На проработках были слезы, истерики, чистосердечные признания. Е. Трощенко со слезами на глазах поведала собравшимся о своем «тяжком грехе» перед партией, заключавшемся в том, что она «смалодушничала» и ответила на письмо своего мужа, находившегося в ссылке за принадлежность к какой-то оппозиции. Трощенко оправдывалась тем, что муж ее спрашивал о здоровье их ребенка, и она ему только об этом и написала. И что она только сейчас понимает, как дурно поступила. Таким был смысл ее покаянной речи. Помогло ли ей это тогда, я не знаю. Исходя из опыта многих других публично и письменно отрекавшихся, думаю, не помогло.

Помнится, что после этого заседания парткома, закончившегося поздно вечером или даже ночью, все вышли на улицу и разошлись по одному в разные стороны, причем делали это тогда, когда идти было по пути. Не хотели и боялись говорить друг с другом.

То, что надвигается на страну, не понимал и не предчувствовал не я один. Выяснилось потом, что этого не понимали более зрелые, мудрые и опытные. Все были загипнотизированы таинственным смыслом слов «так надо», что делается это во имя какого-то высшего смысла жизни партии, народа, социализма.

«Оставь свои надежды, каждый сюда входящий» - так сказано в «Божественной комедии» Данте. Первое отрезвление и просвещение произошло в камере внутренней тюрьмы на Лубянке-2.

Прежде чем ввести в камеру, меня заставили принять душ, где все блестело никелем, кафелем, стерильной чистотой.

После обыска, ареста, а потом такого душа болезни, которые все еще сидели во мне, ушли окончательно. Даже сейчас стыдно себе признаться, что тогда, приняв душ, я почувствовал себя легко и свободно. Физиология победила разум.

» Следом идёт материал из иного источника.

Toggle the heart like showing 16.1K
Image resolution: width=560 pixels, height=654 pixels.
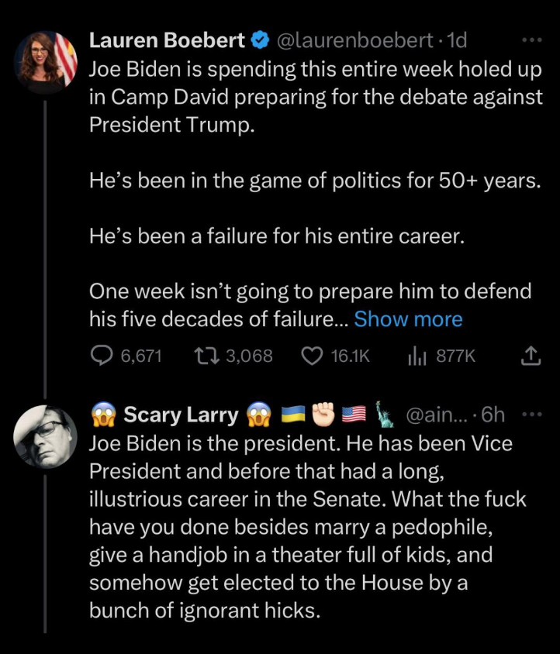tap(311, 356)
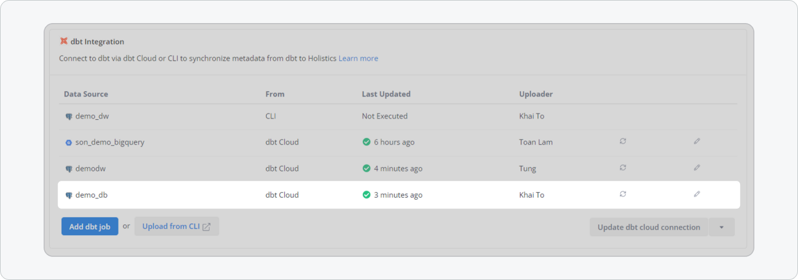This screenshot has width=798, height=280.
Task: Expand the Update dbt cloud connection dropdown arrow
Action: (x=722, y=227)
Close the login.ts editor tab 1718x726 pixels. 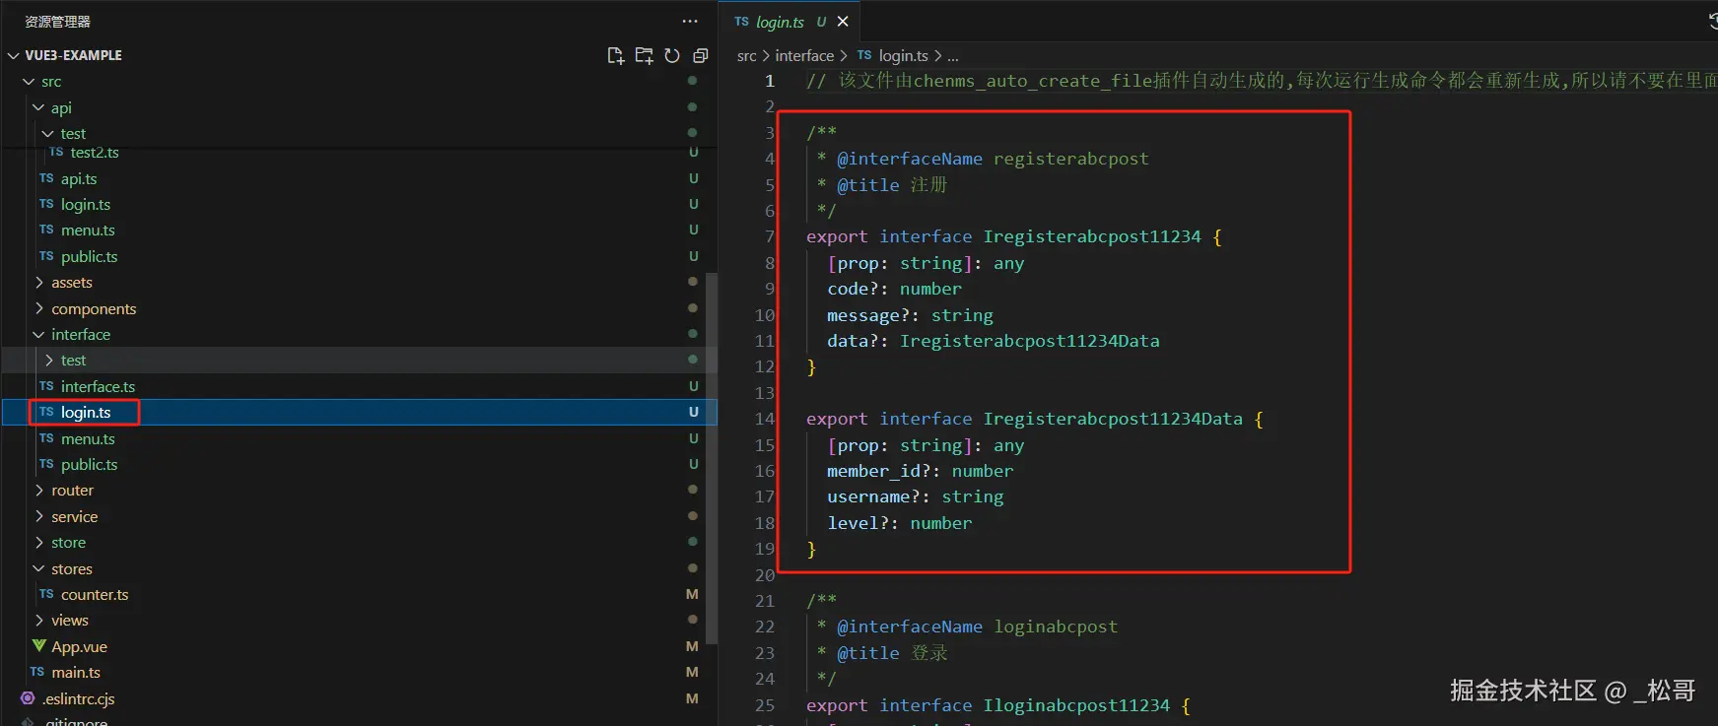(843, 22)
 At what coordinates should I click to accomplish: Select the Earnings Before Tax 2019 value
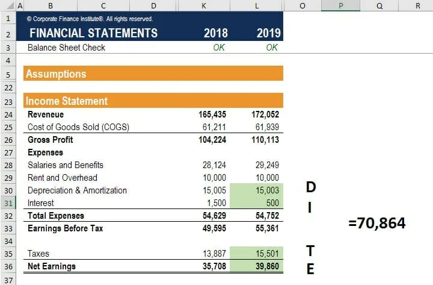(x=267, y=228)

Узкий коридор, по которому вели меня в камеру, был устлан мягким, чуть ли не ворсистым ковром. Во всяком случае, шагов на нем не было слышно, да и сопровождающий меня был обут в валенки. Только на поворотах охранник (попка) постукивал тяжелым тюремным ключом по металлической пряжке военного ремня.

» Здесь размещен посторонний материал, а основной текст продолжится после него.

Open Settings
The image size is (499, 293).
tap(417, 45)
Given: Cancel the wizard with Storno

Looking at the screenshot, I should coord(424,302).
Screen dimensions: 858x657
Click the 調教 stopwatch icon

Смысл этих звуков-сигналов я узнал позже. Таким способом предупреждалась возможная встреча с другими конвоирами и арестованными. И если все же такая встреча происходила, тогда один из конвоиров поворачивал своего заключенного лицом к стенке и приказывал не оборачиваться.

 

- 10 -

Все сохранялось в строжайшей секретности. В камере, куда меня ввели и закрыли массивную дверь, находилось человек 7-8, по большей части бледных и давно небритых. Меня окружили, говорили шепотом, посматривая на глазок двери.

Расспрашивали, когда арестовали? За что? Что нового на воле? На первый вопрос ответить было легко. На второй не мог, так как на самом деле не только не знал, но даже и не подозревал. На третий, о новостях, лепетал что-то маловразумительное и явно не то, что они хотели узнать.

Затем рядом наводящих вопросов начала выясняться степень моей «виновности» и мера «возмездия».

— Член партии?

— Да.

— В оппозиции был?

— Нет.

— Знакомые оппозиционеры были?

— Да.

В результате было вынесено заключение, что меня здесь долго не задержат, так как внутренняя тюрьма для птиц более высокого полета. А мне предъявят обвинение «за связь» и срок мне дадут от трех до пяти лет.

Меньше, чем через сутки меня на «черном вороне» привезли в Бутырскую тюрьму, камеру 78 на третьем этаже.